■ **Your instructions**: Would you transcribe the data word for word?

■ **Record extracts**:

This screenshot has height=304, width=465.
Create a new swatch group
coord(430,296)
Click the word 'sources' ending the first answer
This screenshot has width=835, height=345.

■ **Solution for this problem**:
This screenshot has height=304, width=465.
Create a new swatch group
coord(430,296)
Click the word 'sources' ending the first answer
This screenshot has width=835, height=345.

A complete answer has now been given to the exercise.